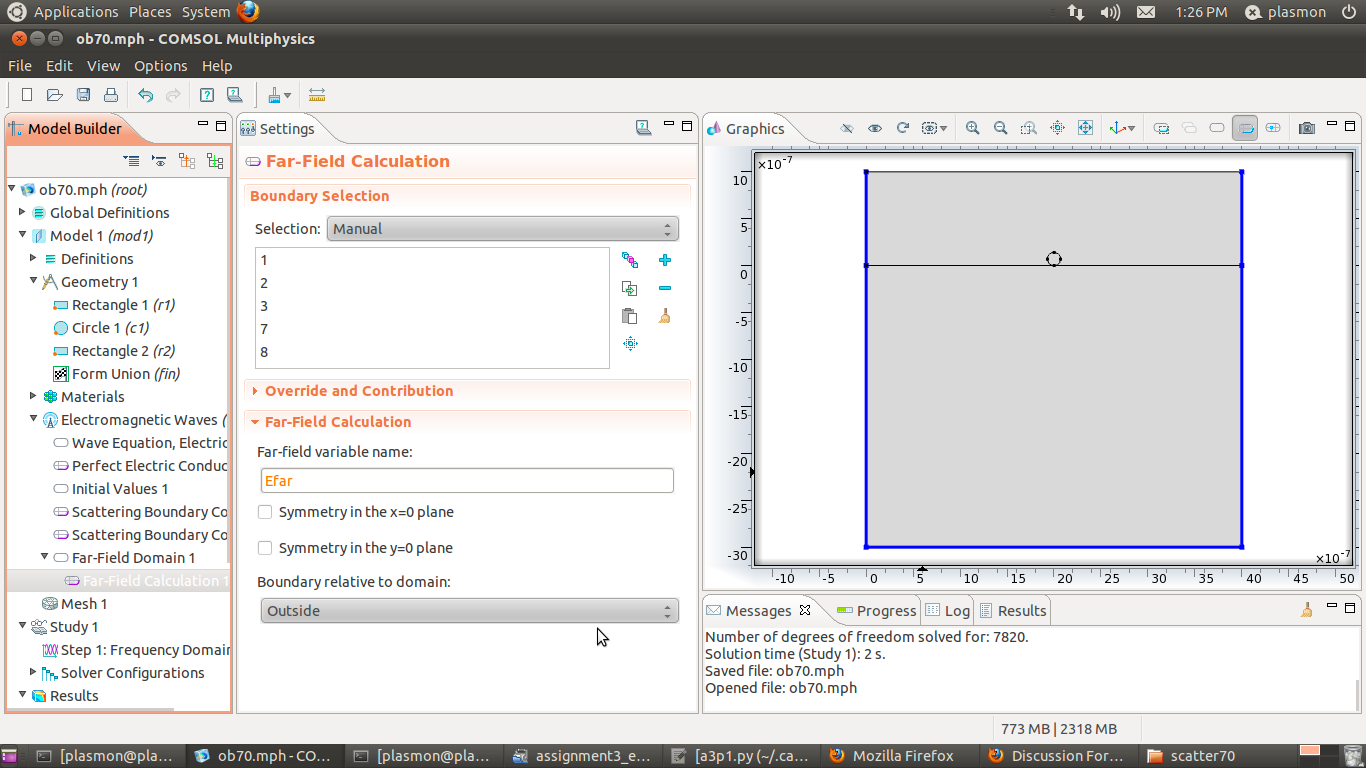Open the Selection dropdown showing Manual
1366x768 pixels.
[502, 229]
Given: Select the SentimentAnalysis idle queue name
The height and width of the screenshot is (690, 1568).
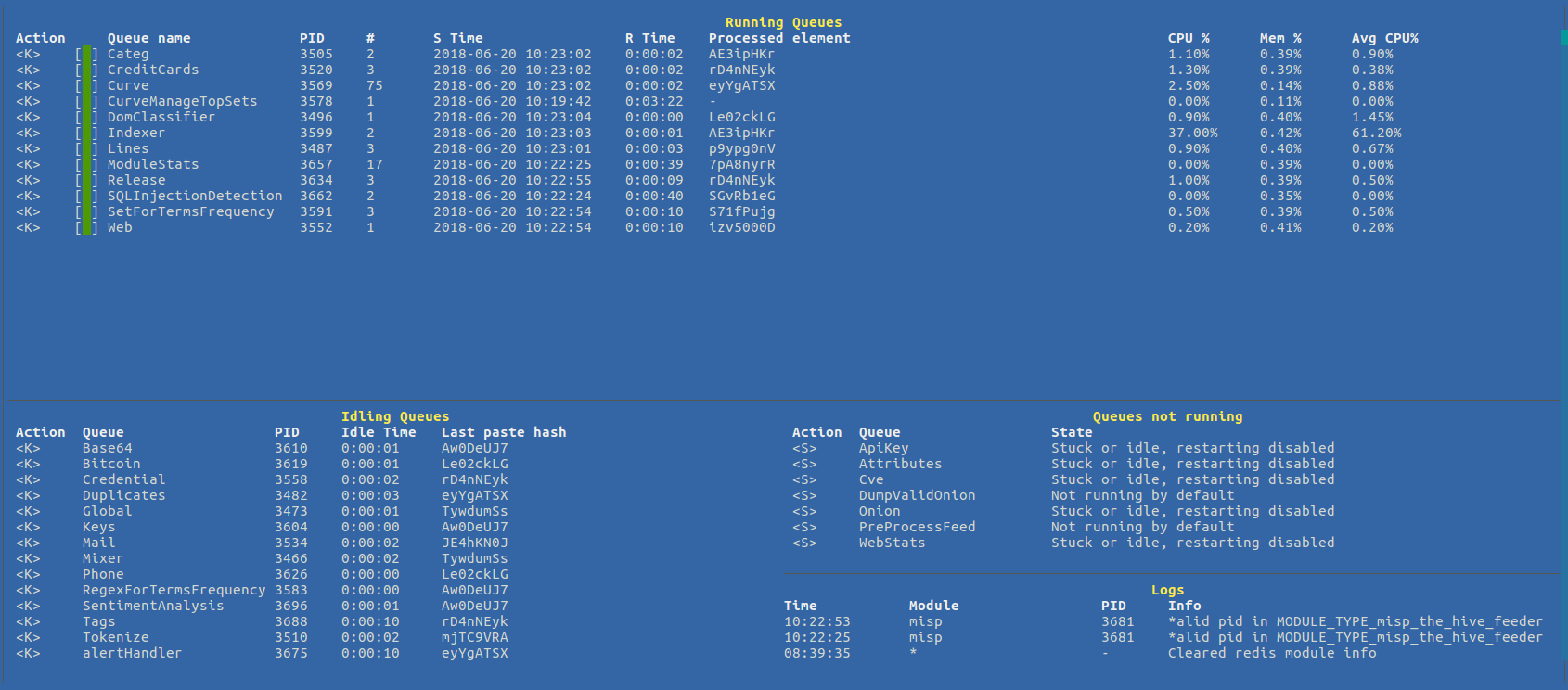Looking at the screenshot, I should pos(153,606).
====
Leaving the pictures aside, transcribe exactly the lines from the one containing "Given: Select the" to the final line of the entries above, both ends included.

- **Response for this exercise**:
Given: Select the SentimentAnalysis idle queue name
The height and width of the screenshot is (690, 1568).
Looking at the screenshot, I should pos(153,606).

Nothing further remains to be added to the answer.